▶ **PAGE EXCERPT**

○ ○ ○ ○

Our goal is to develop novel algorithms and tools to ultimately help patients with cancer. We utilize preclinical (e.g., patient-derived cell lines, patient-derived xenografts (PDX), organoid, etc.) and clinical data from patients including genomic, transcriptomic, and epigenetic datasets , as well as electronic health records (EHRs) and image data (e.g., H&E and IHC digital slides, CT/PET/MRI images, etc.) to identify prognostic/predictive biomarkers, evaluate treatment stratification and predict cancer outcomes.
In particular, we utilize rich and long-term follow-up clinical outcome data from our institute to deliver biomarkers and methodologies that are readily useful in the clinical setting. A unique perspective of our approach is to utilize relevantly large cohorts for a specific treatment/drug, including immunotherapy and novel agents from clinical trials.
These are a few examples for our current projects:
- Identifying clinically useful predictive biomarkers to guide treatment decisions.
The goal of this project is to identify actionable predictive biomarkers based on FDA-approved/CLIA-certified clinical genetic tests from both tumor and liquid biopsies (e.g., Foundation Medicine, Guardant, etc.).
We develop novel machine learning algorithms to integrate genetic data that are currently used in the clinical practice with EHRs to provide better treatment guidance and expand the clinical utility of currently available genetic tests, which tend to be useful for less than 20% of cancer patients.
- Developing novel machine learning (including deep learning) algorithms and tools to integrate image and genomic data with EHRs.
The goal of this project is to develop novel algorithms and tools to identify image-based and/or integrated image and genomic biomarkers to better stratify patients and guide treatment decisions.

○ ○ ○ ○

▶ **PROBLEM STATEMENT**
Copy out the full research overview on cancer biomarkers and machine learning word for word. The data that comes next isn't needed for anything here.

▶ **DATA SEGMENT**
○ ○ ○ ○

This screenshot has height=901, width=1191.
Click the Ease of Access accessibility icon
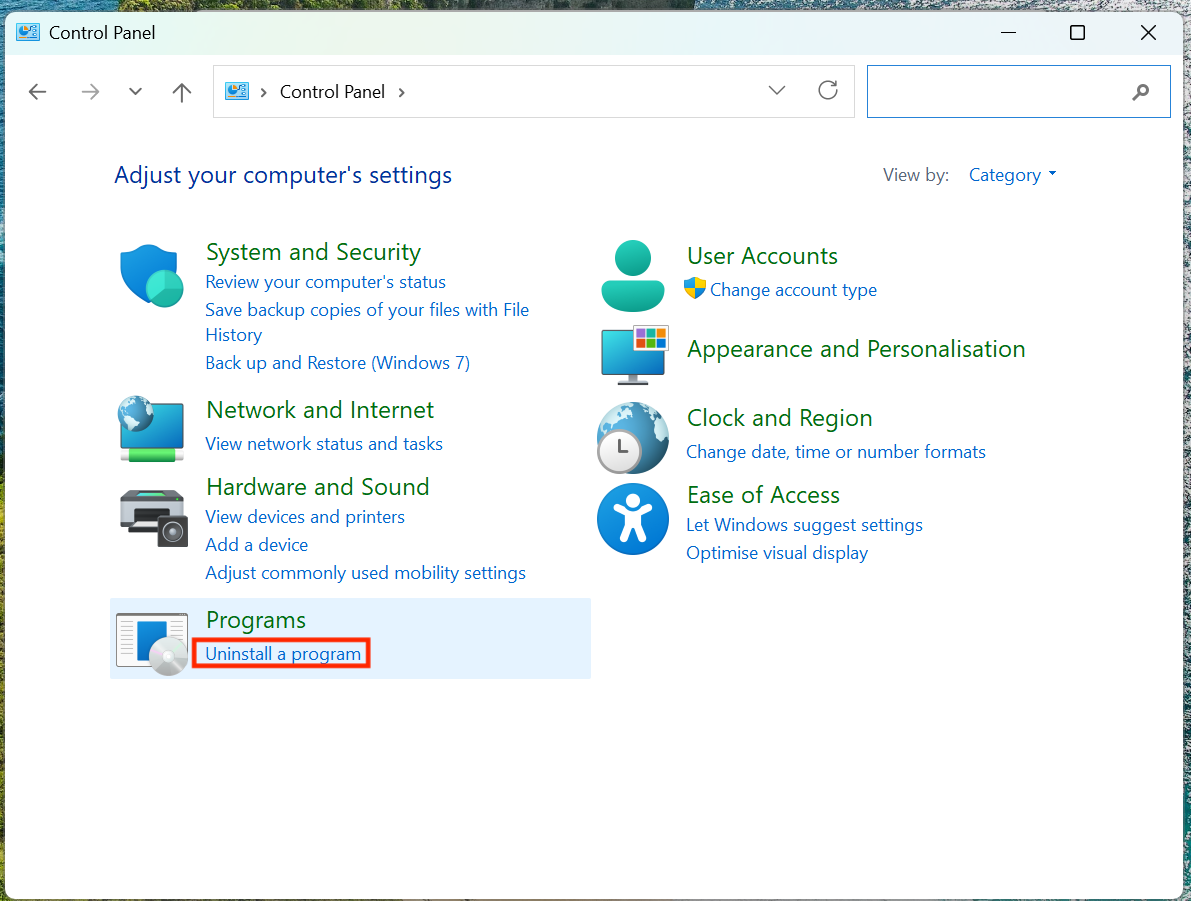(x=633, y=519)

○ ○ ○ ○

▶ **WRITTEN ANSWER**
Our goal is to develop novel algorithms and tools to ultimately help patients with cancer. We utilize preclinical (e.g., patient-derived cell lines, patient-derived xenografts (PDX), organoid, etc.) and clinical data from patients including genomic, transcriptomic, and epigenetic datasets , as well as electronic health records (EHRs) and image data (e.g., H&E and IHC digital slides, CT/PET/MRI images, etc.) to identify prognostic/predictive biomarkers, evaluate treatment stratification and predict cancer outcomes.
In particular, we utilize rich and long-term follow-up clinical outcome data from our institute to deliver biomarkers and methodologies that are readily useful in the clinical setting. A unique perspective of our approach is to utilize relevantly large cohorts for a specific treatment/drug, including immunotherapy and novel agents from clinical trials.
These are a few examples for our current projects:
- Identifying clinically useful predictive biomarkers to guide treatment decisions.
The goal of this project is to identify actionable predictive biomarkers based on FDA-approved/CLIA-certified clinical genetic tests from both tumor and liquid biopsies (e.g., Foundation Medicine, Guardant, etc.).
We develop novel machine learning algorithms to integrate genetic data that are currently used in the clinical practice with EHRs to provide better treatment guidance and expand the clinical utility of currently available genetic tests, which tend to be useful for less than 20% of cancer patients.
- Developing novel machine learning (including deep learning) algorithms and tools to integrate image and genomic data with EHRs.
The goal of this project is to develop novel algorithms and tools to identify image-based and/or integrated image and genomic biomarkers to better stratify patients and guide treatment decisions.